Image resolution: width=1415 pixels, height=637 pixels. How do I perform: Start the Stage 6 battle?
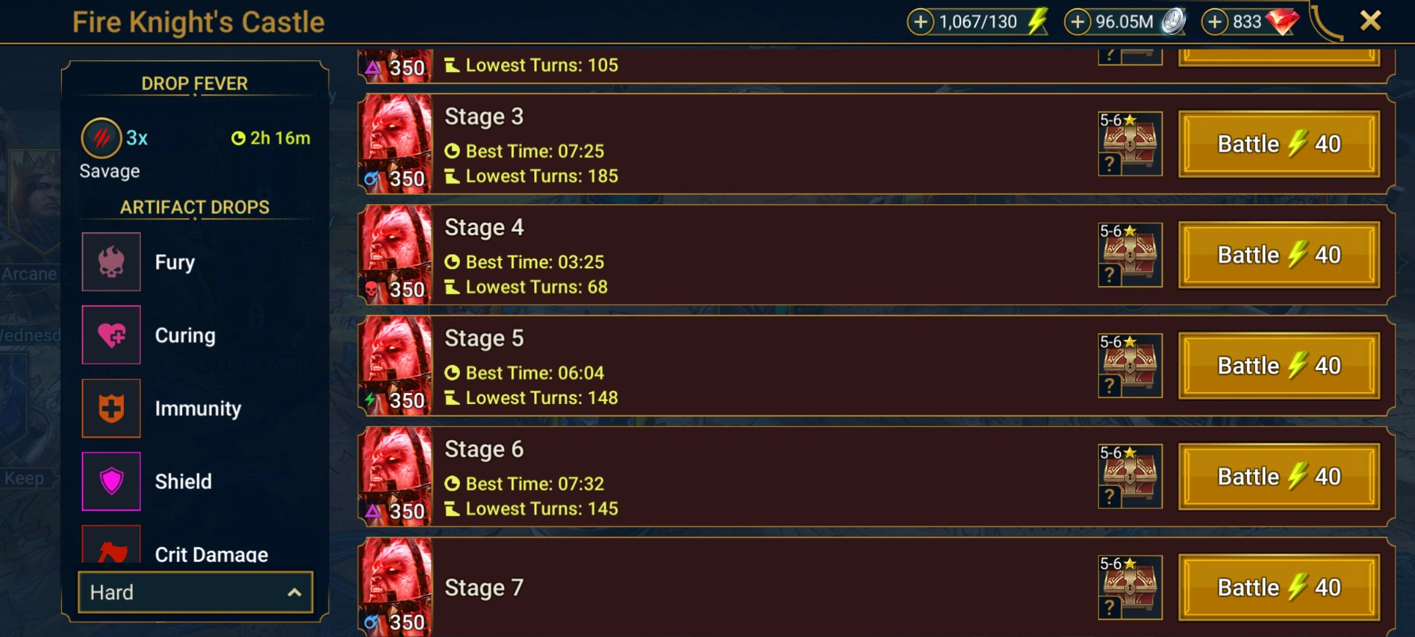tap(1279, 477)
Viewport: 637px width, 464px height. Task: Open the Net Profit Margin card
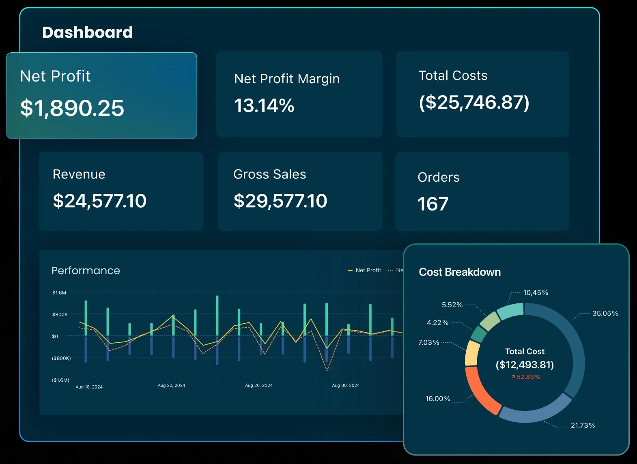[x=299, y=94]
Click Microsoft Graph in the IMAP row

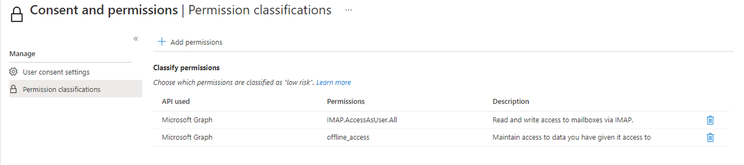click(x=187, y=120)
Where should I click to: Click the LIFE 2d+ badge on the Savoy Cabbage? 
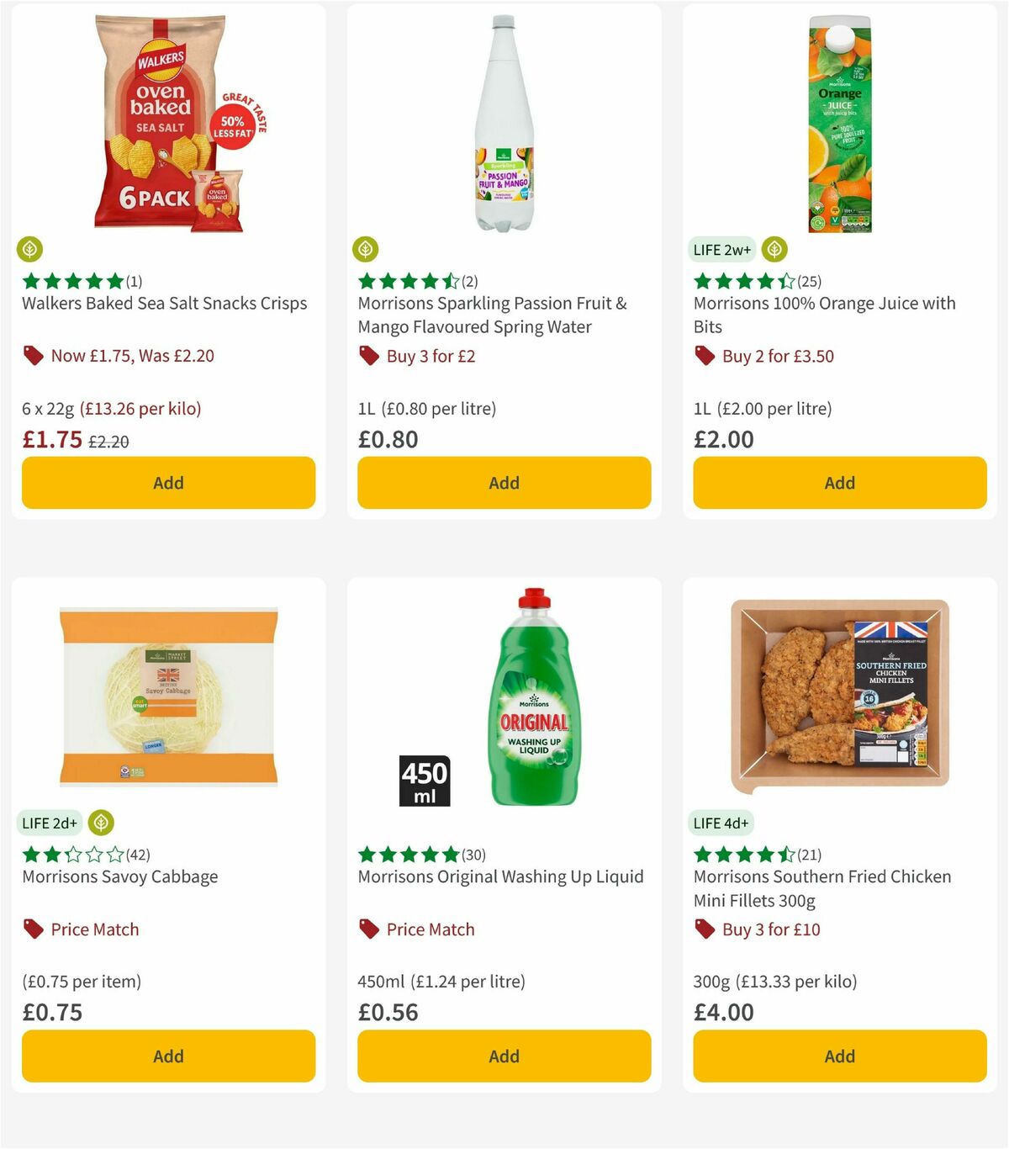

◆ Problem description ◆
Copy the text of every item above word for word, leaving out the pictures.

◆ Solution for this task ◆
Image resolution: width=1415 pixels, height=637 pixels. How do I perform: Start the Stage 6 battle?
tap(1279, 477)
Viewport: 637px width, 464px height. Task: Open the Net Profit Margin card
[x=299, y=94]
Click Microsoft Graph in the IMAP row

click(x=187, y=120)
Where should I click to: Click the LIFE 2d+ badge on the Savoy Cabbage? 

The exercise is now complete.